The sea elephant is a pelagic mollusk with an elongate, cylindrical body that is divided into three regions: proboscis (hence, the name sea elephants), trunk and tail. Unlike species comprising the other two families (Atlantidae and Carinaridae), the pterotracheids lack a shell and, except in one species, tentacles immediately anterior to the eyes. The swimming fin is well-developed and in males possesses a sucker on its ventral margin.
Size: To 33 cm (about 12 inches)
Range and Habitat
The sea elephant is found in the Gulf of California, as well as in most tropical and subtropical oceans.
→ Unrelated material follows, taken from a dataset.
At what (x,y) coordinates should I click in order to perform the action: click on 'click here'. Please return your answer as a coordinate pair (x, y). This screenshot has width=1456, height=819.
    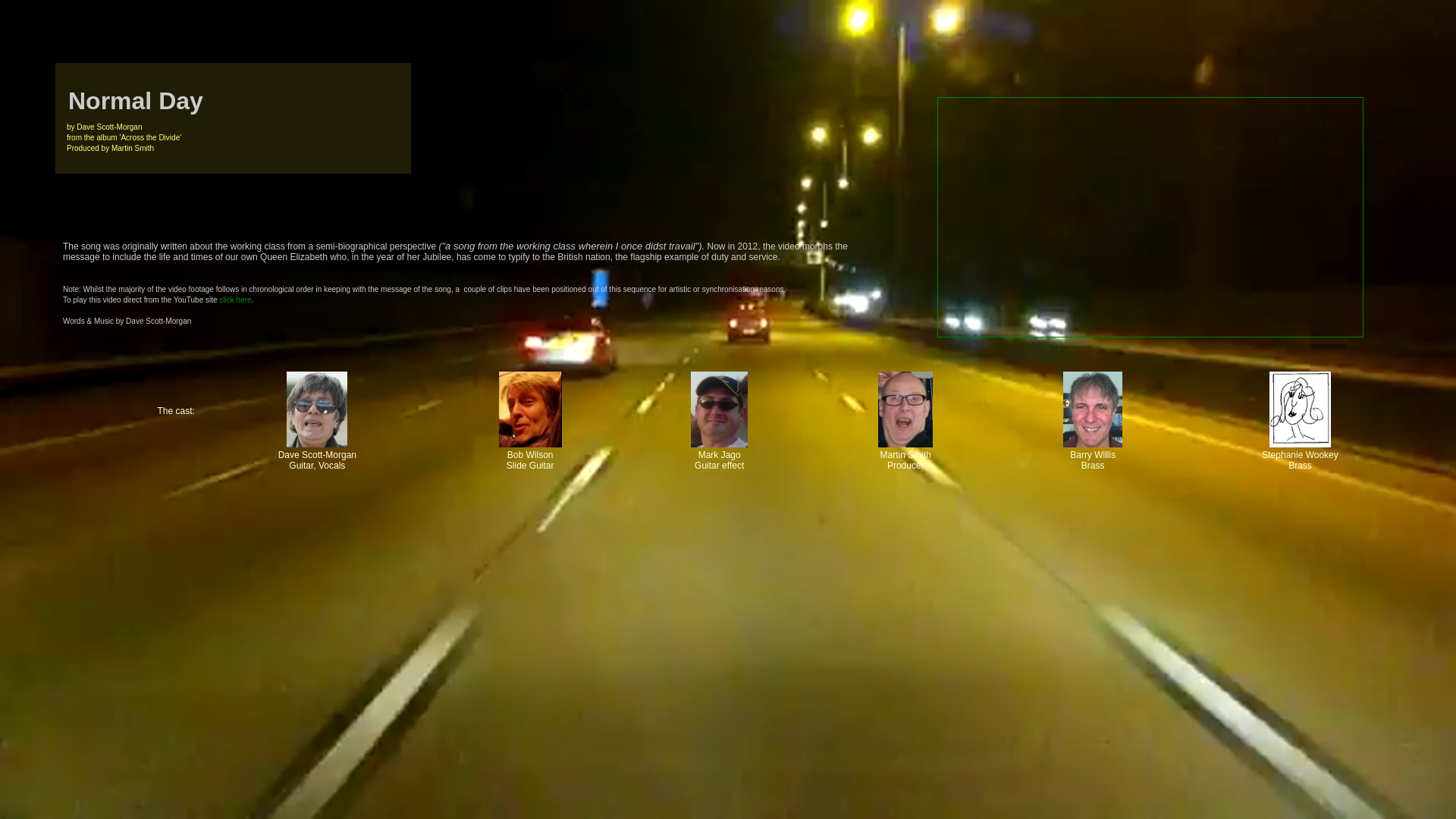
    Looking at the image, I should click on (234, 299).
Heteropods are very mobile fast swimming carnivores. Because of low population densities, encounters with these animals are unlikely, but we were very lucky to be able to film one in Ocean Oasis. When Iliana Ortega, the diver in the movie, approaches what she calls "the little sea elephant," the turbulence of her swimming causes Pterotrachea to respond with rapid downward swimming, which involves the undulation of its entire body in conjunction with sculling of the swimming fin.
These animals swim only when pursuing prey or avoiding capture. Because a similar rapid, downward swimming response has been reported by a number of other divers when they have encountered these animals, this behavior should be interpreted as the normal "escape response" by the animals. At other times, the animals are curled into loose balls and are motionless; neither sinking nor rising toward the surface. Interestingly, a study conducted in the early 1960's showed that neutral buoyancy P. coronata results from the partial replacement of heavy sulfate ions by light chloride ions in the body fluids.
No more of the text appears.